## [TASK DIRECTIONS]
Every entry below is to be retyped exactly as it appears.

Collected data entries
——
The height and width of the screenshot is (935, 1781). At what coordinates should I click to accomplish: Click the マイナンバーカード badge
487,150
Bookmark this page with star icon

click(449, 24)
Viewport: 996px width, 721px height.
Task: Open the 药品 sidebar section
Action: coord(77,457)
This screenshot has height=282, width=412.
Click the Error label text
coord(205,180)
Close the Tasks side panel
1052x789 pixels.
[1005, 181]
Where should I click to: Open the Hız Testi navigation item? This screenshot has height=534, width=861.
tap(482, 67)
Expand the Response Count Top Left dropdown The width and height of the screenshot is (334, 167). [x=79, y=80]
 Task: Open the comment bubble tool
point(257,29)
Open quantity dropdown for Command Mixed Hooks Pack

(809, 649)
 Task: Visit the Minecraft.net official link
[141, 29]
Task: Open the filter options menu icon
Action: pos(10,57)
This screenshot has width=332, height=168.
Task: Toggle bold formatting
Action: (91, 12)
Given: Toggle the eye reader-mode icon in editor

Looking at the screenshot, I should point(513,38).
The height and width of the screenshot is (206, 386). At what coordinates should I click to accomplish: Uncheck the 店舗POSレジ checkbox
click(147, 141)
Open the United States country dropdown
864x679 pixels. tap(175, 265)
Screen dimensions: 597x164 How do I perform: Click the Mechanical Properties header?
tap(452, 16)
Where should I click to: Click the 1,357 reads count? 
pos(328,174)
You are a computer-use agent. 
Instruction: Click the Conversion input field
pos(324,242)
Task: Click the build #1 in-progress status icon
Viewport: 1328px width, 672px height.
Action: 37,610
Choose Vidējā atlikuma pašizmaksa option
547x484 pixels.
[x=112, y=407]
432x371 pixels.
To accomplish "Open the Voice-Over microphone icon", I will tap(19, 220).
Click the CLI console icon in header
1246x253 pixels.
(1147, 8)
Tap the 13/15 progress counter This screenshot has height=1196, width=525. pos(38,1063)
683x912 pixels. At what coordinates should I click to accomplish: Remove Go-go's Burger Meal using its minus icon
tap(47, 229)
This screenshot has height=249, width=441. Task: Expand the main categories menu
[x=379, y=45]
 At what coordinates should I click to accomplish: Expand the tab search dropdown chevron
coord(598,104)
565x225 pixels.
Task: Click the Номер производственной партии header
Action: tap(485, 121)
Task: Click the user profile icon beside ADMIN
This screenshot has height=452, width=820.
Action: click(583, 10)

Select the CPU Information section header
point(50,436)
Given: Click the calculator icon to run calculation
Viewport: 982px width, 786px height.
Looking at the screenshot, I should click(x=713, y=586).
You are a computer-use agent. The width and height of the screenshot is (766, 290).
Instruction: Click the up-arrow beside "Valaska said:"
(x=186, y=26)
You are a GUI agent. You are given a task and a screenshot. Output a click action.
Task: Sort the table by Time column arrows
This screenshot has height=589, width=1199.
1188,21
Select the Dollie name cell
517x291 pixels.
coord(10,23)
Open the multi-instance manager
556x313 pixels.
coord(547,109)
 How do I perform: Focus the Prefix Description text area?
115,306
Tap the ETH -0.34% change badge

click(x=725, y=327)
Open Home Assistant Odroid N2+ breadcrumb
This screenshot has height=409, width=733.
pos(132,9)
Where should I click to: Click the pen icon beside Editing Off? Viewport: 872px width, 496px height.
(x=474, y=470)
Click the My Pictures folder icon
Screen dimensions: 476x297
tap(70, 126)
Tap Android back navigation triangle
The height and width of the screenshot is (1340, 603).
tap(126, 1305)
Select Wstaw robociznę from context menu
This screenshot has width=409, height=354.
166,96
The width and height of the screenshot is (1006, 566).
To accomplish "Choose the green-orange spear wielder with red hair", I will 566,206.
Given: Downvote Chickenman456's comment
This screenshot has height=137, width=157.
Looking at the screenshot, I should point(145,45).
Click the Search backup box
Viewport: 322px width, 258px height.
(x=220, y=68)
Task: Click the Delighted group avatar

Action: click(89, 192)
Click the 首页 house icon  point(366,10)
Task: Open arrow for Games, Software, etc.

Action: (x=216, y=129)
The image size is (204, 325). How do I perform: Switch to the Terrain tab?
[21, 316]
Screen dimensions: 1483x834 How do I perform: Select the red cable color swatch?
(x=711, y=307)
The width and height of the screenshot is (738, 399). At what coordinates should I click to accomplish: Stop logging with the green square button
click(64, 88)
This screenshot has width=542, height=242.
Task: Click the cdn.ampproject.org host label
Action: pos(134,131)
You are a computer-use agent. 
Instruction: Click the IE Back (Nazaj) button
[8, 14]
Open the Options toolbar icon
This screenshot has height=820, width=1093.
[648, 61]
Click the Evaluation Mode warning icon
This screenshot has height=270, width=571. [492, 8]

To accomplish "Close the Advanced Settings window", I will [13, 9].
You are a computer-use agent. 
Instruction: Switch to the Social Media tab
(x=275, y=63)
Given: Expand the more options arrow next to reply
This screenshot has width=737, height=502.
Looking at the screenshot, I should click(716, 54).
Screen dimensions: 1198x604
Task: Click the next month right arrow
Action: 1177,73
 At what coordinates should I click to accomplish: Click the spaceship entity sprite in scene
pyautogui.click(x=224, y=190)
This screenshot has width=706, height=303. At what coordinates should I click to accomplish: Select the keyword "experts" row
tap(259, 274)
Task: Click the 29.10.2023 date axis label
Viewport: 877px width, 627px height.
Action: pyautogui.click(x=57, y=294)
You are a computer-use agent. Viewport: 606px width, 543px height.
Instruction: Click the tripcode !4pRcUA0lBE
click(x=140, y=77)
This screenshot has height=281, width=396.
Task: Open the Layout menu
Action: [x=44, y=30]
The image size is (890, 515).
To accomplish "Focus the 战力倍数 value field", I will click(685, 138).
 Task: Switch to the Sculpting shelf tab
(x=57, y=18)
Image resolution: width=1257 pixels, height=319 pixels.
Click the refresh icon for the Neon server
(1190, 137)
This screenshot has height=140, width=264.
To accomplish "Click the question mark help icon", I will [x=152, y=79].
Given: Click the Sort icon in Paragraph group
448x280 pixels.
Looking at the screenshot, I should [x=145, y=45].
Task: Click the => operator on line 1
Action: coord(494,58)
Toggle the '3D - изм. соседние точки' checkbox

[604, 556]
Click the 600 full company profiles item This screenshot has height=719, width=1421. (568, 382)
——
## [WRITTEN ANSWER]
The height and width of the screenshot is (935, 1781). At what coordinates should I click to accomplish: Click the マイナンバーカード badge
487,150
Bookmark this page with star icon

click(449, 24)
Viewport: 996px width, 721px height.
Task: Open the 药品 sidebar section
Action: coord(77,457)
This screenshot has height=282, width=412.
Click the Error label text
coord(205,180)
Close the Tasks side panel
1052x789 pixels.
[1005, 181]
Where should I click to: Open the Hız Testi navigation item? This screenshot has height=534, width=861.
tap(482, 67)
Expand the Response Count Top Left dropdown The width and height of the screenshot is (334, 167). [x=79, y=80]
 Task: Open the comment bubble tool
point(257,29)
Open quantity dropdown for Command Mixed Hooks Pack

(809, 649)
 Task: Visit the Minecraft.net official link
[141, 29]
Task: Open the filter options menu icon
Action: pos(10,57)
This screenshot has width=332, height=168.
Task: Toggle bold formatting
Action: (91, 12)
Given: Toggle the eye reader-mode icon in editor

Looking at the screenshot, I should point(513,38).
The height and width of the screenshot is (206, 386). At what coordinates should I click to accomplish: Uncheck the 店舗POSレジ checkbox
click(147, 141)
Open the United States country dropdown
864x679 pixels. tap(175, 265)
Screen dimensions: 597x164 How do I perform: Click the Mechanical Properties header?
tap(452, 16)
Where should I click to: Click the 1,357 reads count? 
pos(328,174)
You are a computer-use agent. 
Instruction: Click the Conversion input field
pos(324,242)
Task: Click the build #1 in-progress status icon
Viewport: 1328px width, 672px height.
Action: 37,610
Choose Vidējā atlikuma pašizmaksa option
547x484 pixels.
[x=112, y=407]
432x371 pixels.
To accomplish "Open the Voice-Over microphone icon", I will tap(19, 220).
Click the CLI console icon in header
1246x253 pixels.
(1147, 8)
Tap the 13/15 progress counter This screenshot has height=1196, width=525. pos(38,1063)
683x912 pixels. At what coordinates should I click to accomplish: Remove Go-go's Burger Meal using its minus icon
tap(47, 229)
This screenshot has height=249, width=441. Task: Expand the main categories menu
[x=379, y=45]
 At what coordinates should I click to accomplish: Expand the tab search dropdown chevron
coord(598,104)
565x225 pixels.
Task: Click the Номер производственной партии header
Action: tap(485, 121)
Task: Click the user profile icon beside ADMIN
This screenshot has height=452, width=820.
Action: click(583, 10)

Select the CPU Information section header
point(50,436)
Given: Click the calculator icon to run calculation
Viewport: 982px width, 786px height.
Looking at the screenshot, I should click(x=713, y=586).
You are a computer-use agent. The width and height of the screenshot is (766, 290).
Instruction: Click the up-arrow beside "Valaska said:"
(x=186, y=26)
You are a GUI agent. You are given a task and a screenshot. Output a click action.
Task: Sort the table by Time column arrows
This screenshot has height=589, width=1199.
1188,21
Select the Dollie name cell
517x291 pixels.
coord(10,23)
Open the multi-instance manager
556x313 pixels.
coord(547,109)
 How do I perform: Focus the Prefix Description text area?
115,306
Tap the ETH -0.34% change badge

click(x=725, y=327)
Open Home Assistant Odroid N2+ breadcrumb
This screenshot has height=409, width=733.
pos(132,9)
Where should I click to: Click the pen icon beside Editing Off? Viewport: 872px width, 496px height.
(x=474, y=470)
Click the My Pictures folder icon
Screen dimensions: 476x297
tap(70, 126)
Tap Android back navigation triangle
The height and width of the screenshot is (1340, 603).
tap(126, 1305)
Select Wstaw robociznę from context menu
This screenshot has width=409, height=354.
166,96
The width and height of the screenshot is (1006, 566).
To accomplish "Choose the green-orange spear wielder with red hair", I will 566,206.
Given: Downvote Chickenman456's comment
This screenshot has height=137, width=157.
Looking at the screenshot, I should point(145,45).
Click the Search backup box
Viewport: 322px width, 258px height.
(x=220, y=68)
Task: Click the Delighted group avatar

Action: click(89, 192)
Click the 首页 house icon  point(366,10)
Task: Open arrow for Games, Software, etc.

Action: (x=216, y=129)
The image size is (204, 325). How do I perform: Switch to the Terrain tab?
[21, 316]
Screen dimensions: 1483x834 How do I perform: Select the red cable color swatch?
(x=711, y=307)
The width and height of the screenshot is (738, 399). At what coordinates should I click to accomplish: Stop logging with the green square button
click(64, 88)
This screenshot has width=542, height=242.
Task: Click the cdn.ampproject.org host label
Action: pos(134,131)
You are a computer-use agent. 
Instruction: Click the IE Back (Nazaj) button
[8, 14]
Open the Options toolbar icon
This screenshot has height=820, width=1093.
[648, 61]
Click the Evaluation Mode warning icon
This screenshot has height=270, width=571. [492, 8]

To accomplish "Close the Advanced Settings window", I will [13, 9].
You are a computer-use agent. 
Instruction: Switch to the Social Media tab
(x=275, y=63)
Given: Expand the more options arrow next to reply
This screenshot has width=737, height=502.
Looking at the screenshot, I should click(716, 54).
Screen dimensions: 1198x604
Task: Click the next month right arrow
Action: 1177,73
 At what coordinates should I click to accomplish: Click the spaceship entity sprite in scene
pyautogui.click(x=224, y=190)
This screenshot has width=706, height=303. At what coordinates should I click to accomplish: Select the keyword "experts" row
tap(259, 274)
Task: Click the 29.10.2023 date axis label
Viewport: 877px width, 627px height.
Action: pyautogui.click(x=57, y=294)
You are a computer-use agent. Viewport: 606px width, 543px height.
Instruction: Click the tripcode !4pRcUA0lBE
click(x=140, y=77)
This screenshot has height=281, width=396.
Task: Open the Layout menu
Action: [x=44, y=30]
The image size is (890, 515).
To accomplish "Focus the 战力倍数 value field", I will click(685, 138).
 Task: Switch to the Sculpting shelf tab
(x=57, y=18)
Image resolution: width=1257 pixels, height=319 pixels.
Click the refresh icon for the Neon server
(1190, 137)
This screenshot has height=140, width=264.
To accomplish "Click the question mark help icon", I will [x=152, y=79].
Given: Click the Sort icon in Paragraph group
448x280 pixels.
Looking at the screenshot, I should [x=145, y=45].
Task: Click the => operator on line 1
Action: coord(494,58)
Toggle the '3D - изм. соседние точки' checkbox

[604, 556]
Click the 600 full company profiles item This screenshot has height=719, width=1421. (568, 382)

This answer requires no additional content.